EXERCISE DESCRIPTION:
Could you please repeat the entries below word for word, with the images left out?
---------- DATA SHOWN ----------
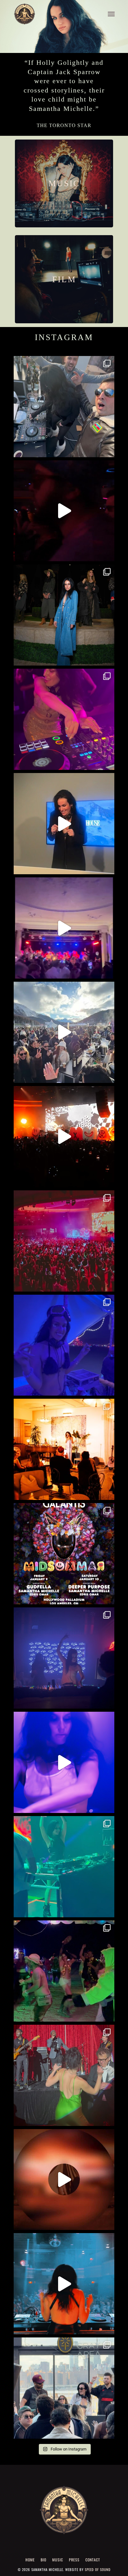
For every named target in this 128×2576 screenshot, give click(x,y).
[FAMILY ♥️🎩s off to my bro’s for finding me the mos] (64, 2075)
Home (30, 2559)
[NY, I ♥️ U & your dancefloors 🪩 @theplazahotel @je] (64, 2283)
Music (57, 2559)
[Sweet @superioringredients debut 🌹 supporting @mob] (64, 2388)
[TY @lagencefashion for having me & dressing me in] (64, 615)
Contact (92, 2559)
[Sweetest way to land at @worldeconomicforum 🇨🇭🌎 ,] (64, 719)
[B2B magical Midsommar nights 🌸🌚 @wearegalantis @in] (64, 1136)
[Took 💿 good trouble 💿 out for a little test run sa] (64, 1762)
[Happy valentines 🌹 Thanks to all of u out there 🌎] (64, 511)
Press (74, 2559)
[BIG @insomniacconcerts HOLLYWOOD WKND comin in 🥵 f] (64, 1553)
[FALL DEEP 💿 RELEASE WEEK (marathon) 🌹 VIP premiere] (64, 1658)
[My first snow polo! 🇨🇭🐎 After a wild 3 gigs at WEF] (64, 1032)
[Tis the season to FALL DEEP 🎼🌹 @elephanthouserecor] (64, 2179)
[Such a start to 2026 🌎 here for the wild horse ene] (64, 406)
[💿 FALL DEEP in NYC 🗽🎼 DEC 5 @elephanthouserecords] (64, 1866)
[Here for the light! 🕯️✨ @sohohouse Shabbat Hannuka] (64, 1449)
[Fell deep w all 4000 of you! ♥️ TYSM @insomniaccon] (64, 1241)
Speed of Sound (98, 2569)
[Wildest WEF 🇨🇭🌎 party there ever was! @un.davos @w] (64, 928)
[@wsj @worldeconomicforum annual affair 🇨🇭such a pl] (64, 823)
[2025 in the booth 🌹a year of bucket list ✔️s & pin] (64, 1345)
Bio (43, 2559)
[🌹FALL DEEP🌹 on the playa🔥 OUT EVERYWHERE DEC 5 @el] (64, 1971)
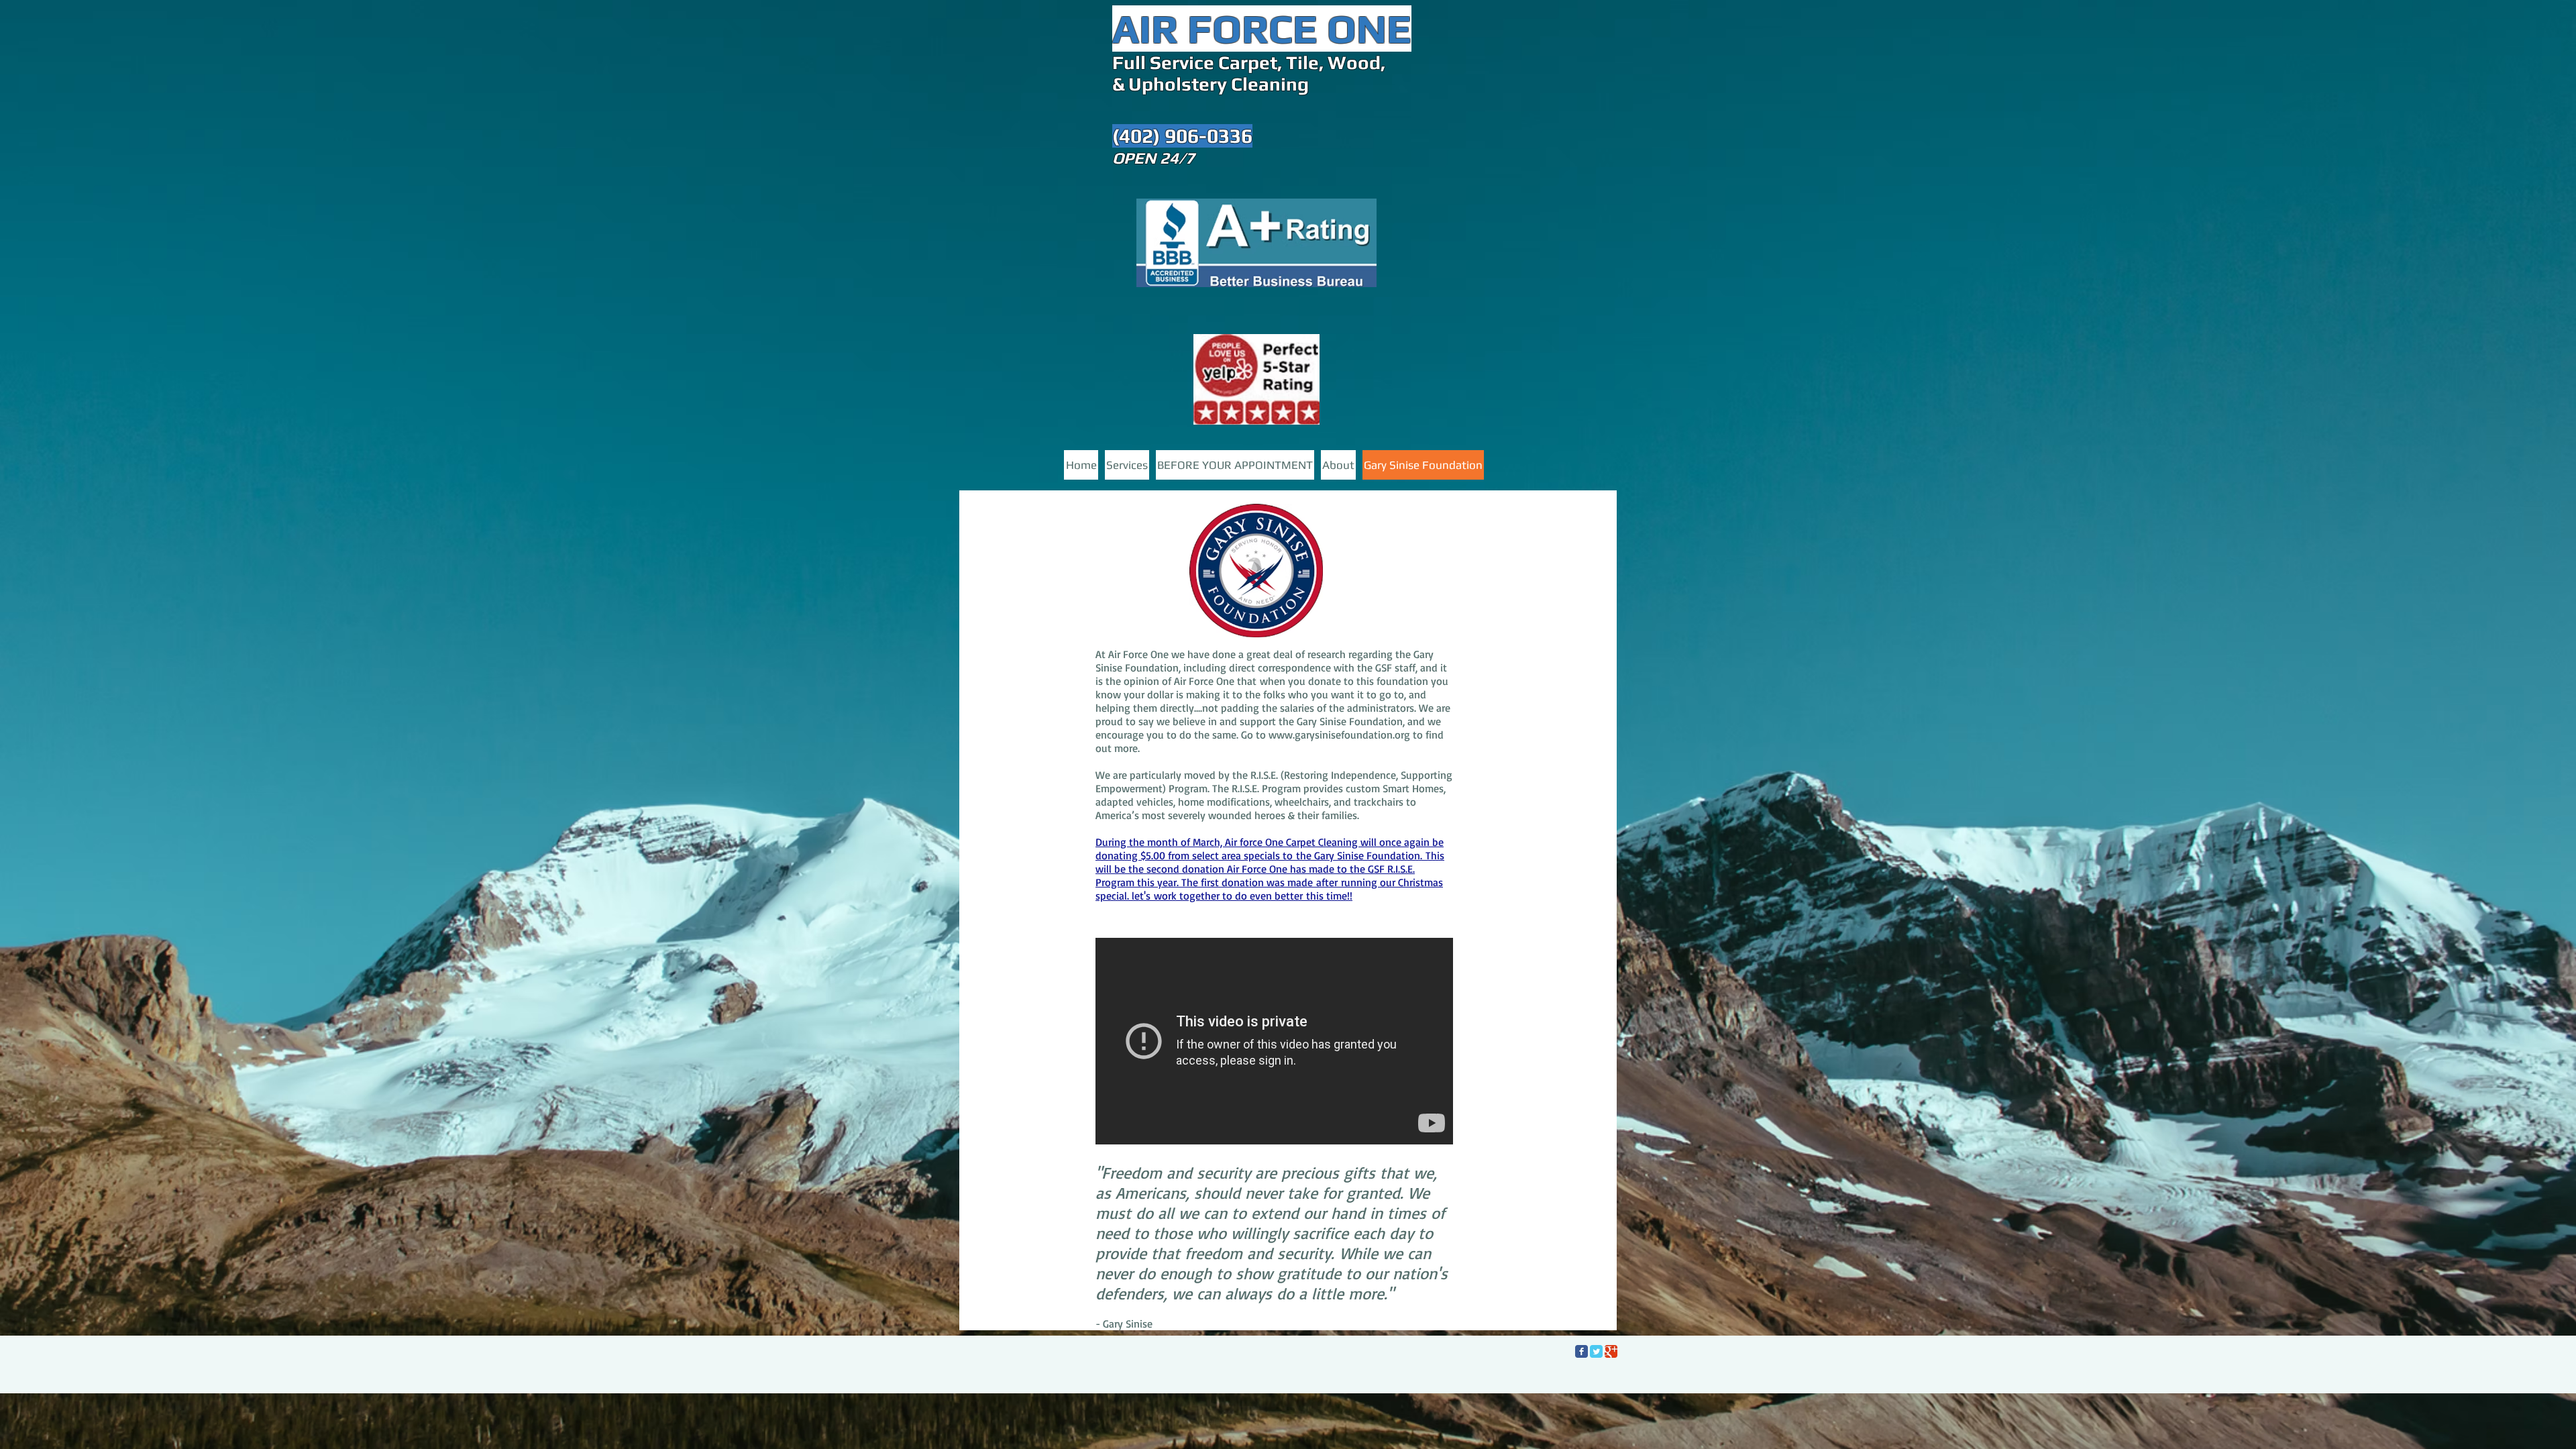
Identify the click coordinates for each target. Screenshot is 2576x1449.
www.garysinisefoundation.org (1339, 734)
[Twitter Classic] (1596, 1351)
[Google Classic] (1611, 1351)
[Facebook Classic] (1581, 1351)
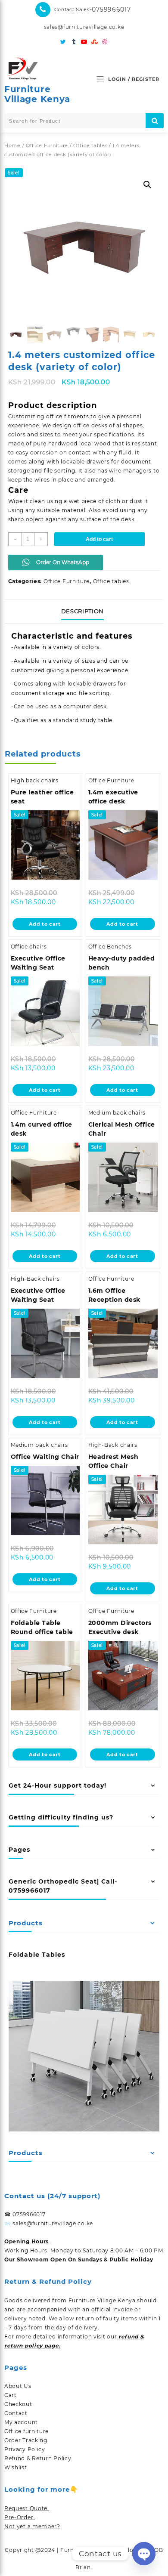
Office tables (90, 145)
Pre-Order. (19, 2517)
----------
EXERCISE OUTPUT:
For every named target in this 128×2576 screenshot, give click(x,y).
[FAMILY ♥️🎩s off to my bro’s for finding me the mos] (64, 2075)
Home (30, 2559)
[NY, I ♥️ U & your dancefloors 🪩 @theplazahotel @je] (64, 2283)
Music (57, 2559)
[Sweet @superioringredients debut 🌹 supporting @mob] (64, 2388)
[TY @lagencefashion for having me & dressing me in] (64, 615)
Contact (92, 2559)
[Sweetest way to land at @worldeconomicforum 🇨🇭🌎 ,] (64, 719)
[B2B magical Midsommar nights 🌸🌚 @wearegalantis @in] (64, 1136)
[Took 💿 good trouble 💿 out for a little test run sa] (64, 1762)
[Happy valentines 🌹 Thanks to all of u out there 🌎] (64, 511)
Press (74, 2559)
[BIG @insomniacconcerts HOLLYWOOD WKND comin in 🥵 f] (64, 1553)
[FALL DEEP 💿 RELEASE WEEK (marathon) 🌹 VIP premiere] (64, 1658)
[My first snow polo! 🇨🇭🐎 After a wild 3 gigs at WEF] (64, 1032)
[Tis the season to FALL DEEP 🎼🌹 @elephanthouserecor] (64, 2179)
[Such a start to 2026 🌎 here for the wild horse ene] (64, 406)
[💿 FALL DEEP in NYC 🗽🎼 DEC 5 @elephanthouserecords] (64, 1866)
[Here for the light! 🕯️✨ @sohohouse Shabbat Hannuka] (64, 1449)
[Fell deep w all 4000 of you! ♥️ TYSM @insomniaccon] (64, 1241)
Speed of Sound (98, 2569)
[Wildest WEF 🇨🇭🌎 party there ever was! @un.davos @w] (64, 928)
[@wsj @worldeconomicforum annual affair 🇨🇭such a pl] (64, 823)
[2025 in the booth 🌹a year of bucket list ✔️s & pin] (64, 1345)
Bio (43, 2559)
[🌹FALL DEEP🌹 on the playa🔥 OUT EVERYWHERE DEC 5 @el] (64, 1971)
Identify the click coordinates for each target. Screenshot is 2576x1449.
www.garysinisefoundation.org (1339, 734)
[Twitter Classic] (1596, 1351)
[Google Classic] (1611, 1351)
[Facebook Classic] (1581, 1351)
Office tables (90, 145)
Pre-Order. (19, 2517)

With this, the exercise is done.